Current average gross QEP-operated drilled and completed AFE well costs are $2.7 million in Pinedale, with costs associated with facilities and artificial lift adding approximately $0.2 million per well. At the end of the fourth quarter 2016, the Company had one operated rig running in Pinedale. The Company expects to operate one rig in Pinedale for the duration of 2017.

Slides 20-22 depict QEP's acreage and activity at Pinedale.

Uinta Basin

Uinta Basin net production averaged approximately 10.6 Mboed (23% liquids), during the fourth quarter 2016, of which 5.6 Mboed (9% liquids) was from the Lower Mesaverde play. This represents a 19% decrease in production compared with the third quarter 2016 and an 11% decrease compared with the fourth quarter 2015.

The Company did not complete any operated wells during the quarter, but did participate in one gross outside-operated well that was completed and turned to sales during the quarter (working interest less than 1%).

At the end of the fourth quarter 2016, the Company had no rigs operating in the Uinta Basin.

Slides 34-35 depict QEP's acreage and activity in the Uinta Basin.
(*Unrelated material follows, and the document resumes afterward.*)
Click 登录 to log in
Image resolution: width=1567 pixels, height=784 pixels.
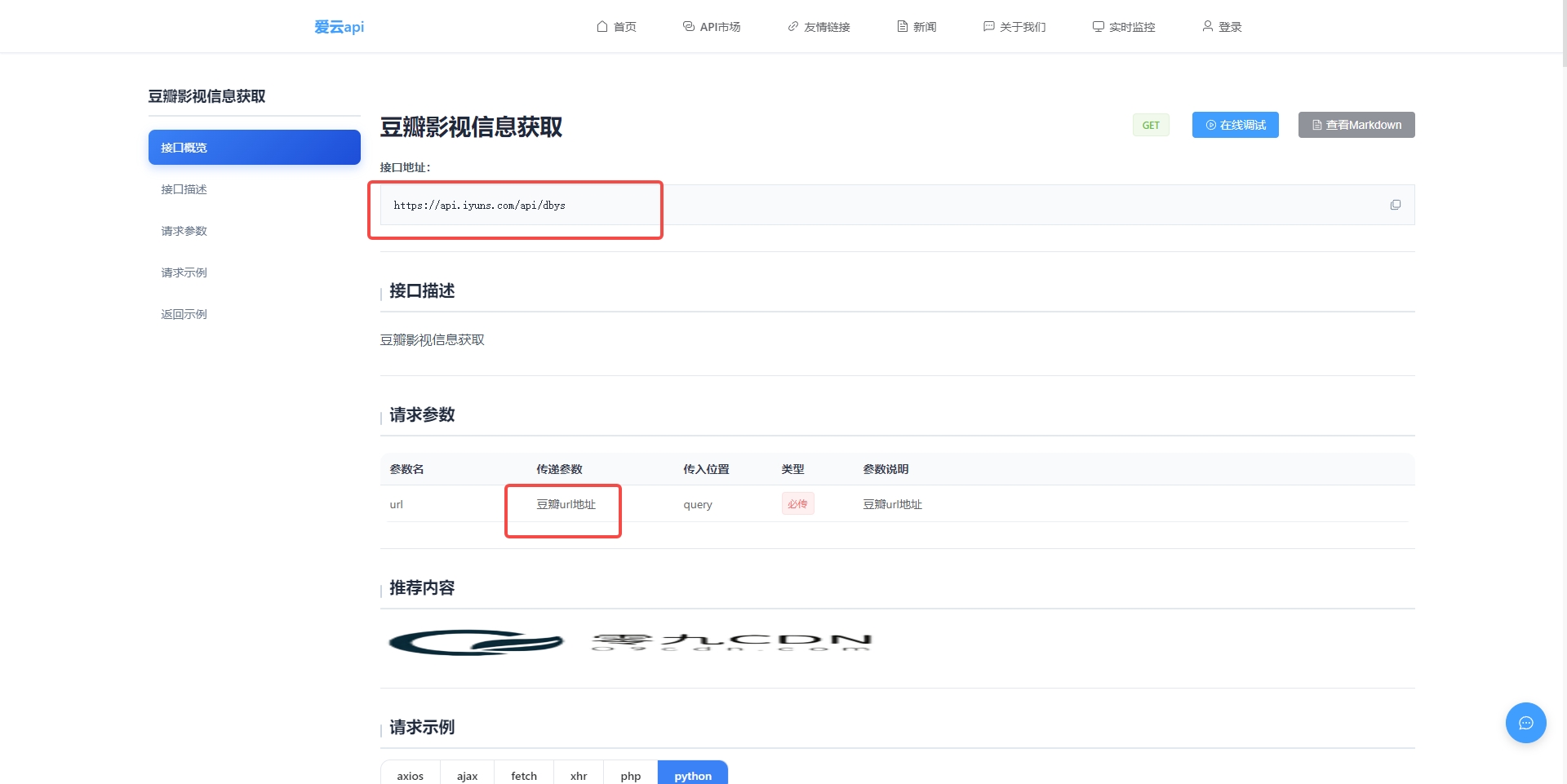point(1222,27)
Fourth Quarter and Full Year 2016 Results Conference Call

QEP Resources' management will discuss fourth quarter and full year 2016 results in a conference call on Thursday, February 23, 2017, beginning at 9:00 a.m. EST. The conference call can be accessed at www.qepres.com. You may also participate in the conference call by dialing (877) 869-3847 in the U.S. or Canada and (201) 689-8261 for international calls. A replay of the teleconference will be available on the website at www.qepres.com immediately after the call through March 23, 2017, or by dialing (877) 660-6853 in the U.S. or Canada and (201) 612-7415 for international calls, and then entering the conference ID #13653560. In addition, QEP’s slides for the fourth quarter 2016, with updated maps showing QEP’s leasehold and current activity for key operating areas discussed in this release, can be found on the Company’s website at www.qepres.com.

About QEP Resources, Inc.

QEP Resources, Inc. (NYSE:QEP) is an independent crude oil and natural gas exploration and production company focused in two regions of the United States: the Northern Region (primarily in North Dakota, Wyoming and Utah) and the Southern Region (primarily Texas and Louisiana). For more information, visit QEP Resources' website at: www.qepres.com.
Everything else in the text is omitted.